So I've been trying to get a yubikey passthrough to work for a few days now with no luck. Does anyone know what I'm doing wrong or what's wrong with my setup?
Setup:
I'm using ubuntu 18.04 as both host and guest.
Libvirt for virtualisation
Procedure:
I'm passing through the usb using the following hostdev section:
<hostdev mode='subsystem' type='usb' managed='yes'>
<source>
<product id='0x1050'/>
<vendor id='0x0407'/>
</source>
</hostdev>
I boot the VM and verify that the usb was passed through properly with lsusb. (And it is)
Then I try yubico-piv-tool -a status to see if the key is working.
Results:
yubico-piv-tool -a status returns "Failed to read device".
Observations:
The yubikey functions on the host, yubico-piv-tool -a status prints as expected.

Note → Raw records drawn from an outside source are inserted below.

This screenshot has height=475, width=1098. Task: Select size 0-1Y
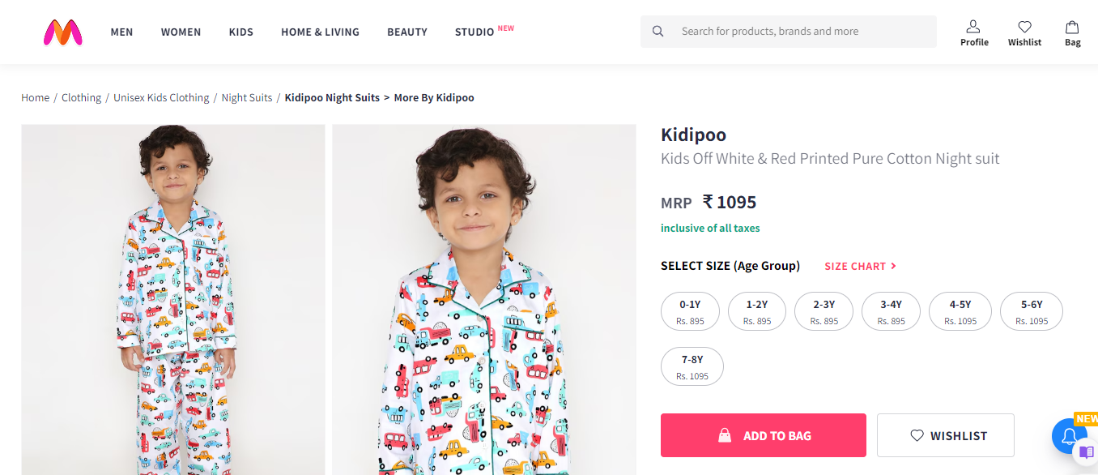click(x=690, y=311)
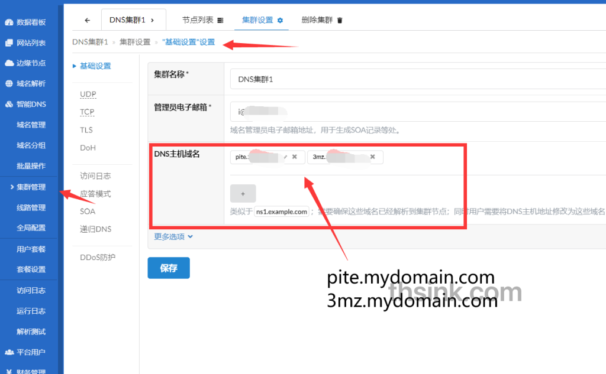The image size is (606, 374).
Task: Click the 保存 save button
Action: click(x=168, y=268)
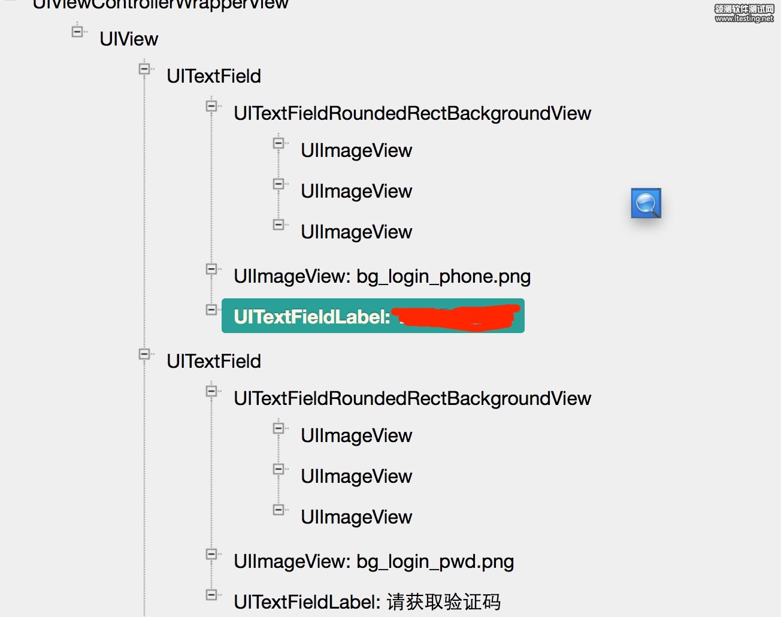Select the UIViewControllerWrapperView root item
781x617 pixels.
point(161,4)
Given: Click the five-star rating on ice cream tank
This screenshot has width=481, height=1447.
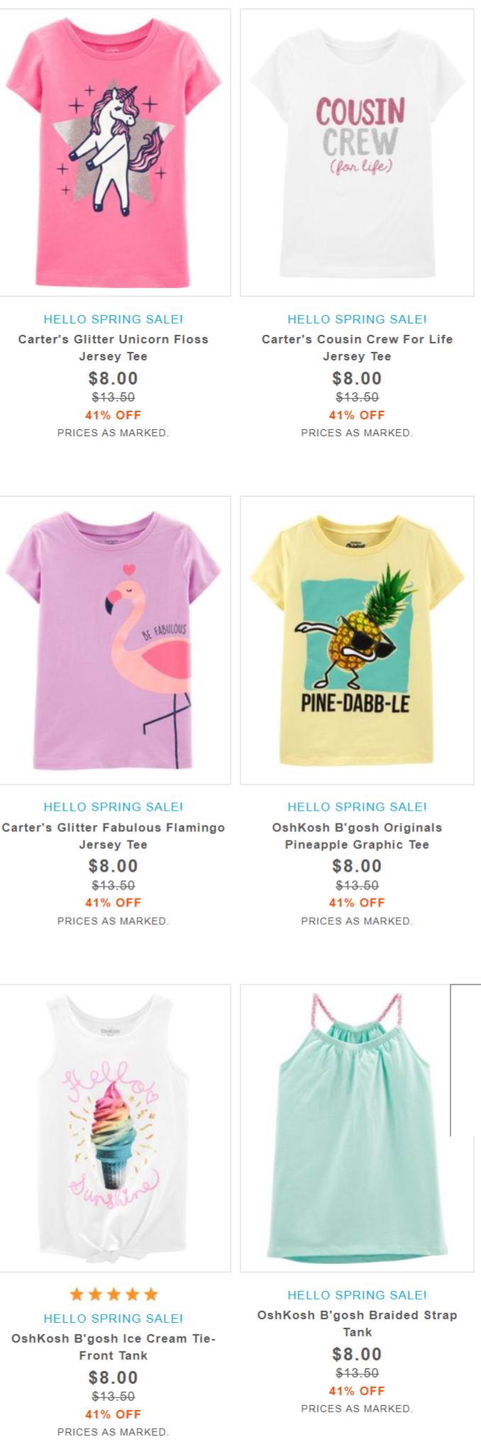Looking at the screenshot, I should point(114,1294).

The yubikey still shows up on the host after the passthrough when I run lsusb on the host.
The yubikey does not function on the host while the passthrough is active.
I've tried to passthrough the yubikey on a laptop with a windows host on virtualbox and was successful with no extra settings.

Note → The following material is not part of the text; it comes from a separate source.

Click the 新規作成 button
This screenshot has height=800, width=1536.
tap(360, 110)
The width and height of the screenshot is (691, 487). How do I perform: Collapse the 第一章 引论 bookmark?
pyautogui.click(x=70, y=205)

I tried virtualbox on the linux host and was not successful, same results as with libvirt.
While the USB device is not passed through, lsusb -t shows that it's not assigned to any driver; when passed through, it's owned by the usbfs driver, and the libvirt-qemu user's qemu-syst process has the device open.
My guess:
There's missing parameters on the passthrough and the key isn't getting passed entirely (Something CCID/FIDO/OTP related?).
The virtualization software was not able to disconnect the device from the host.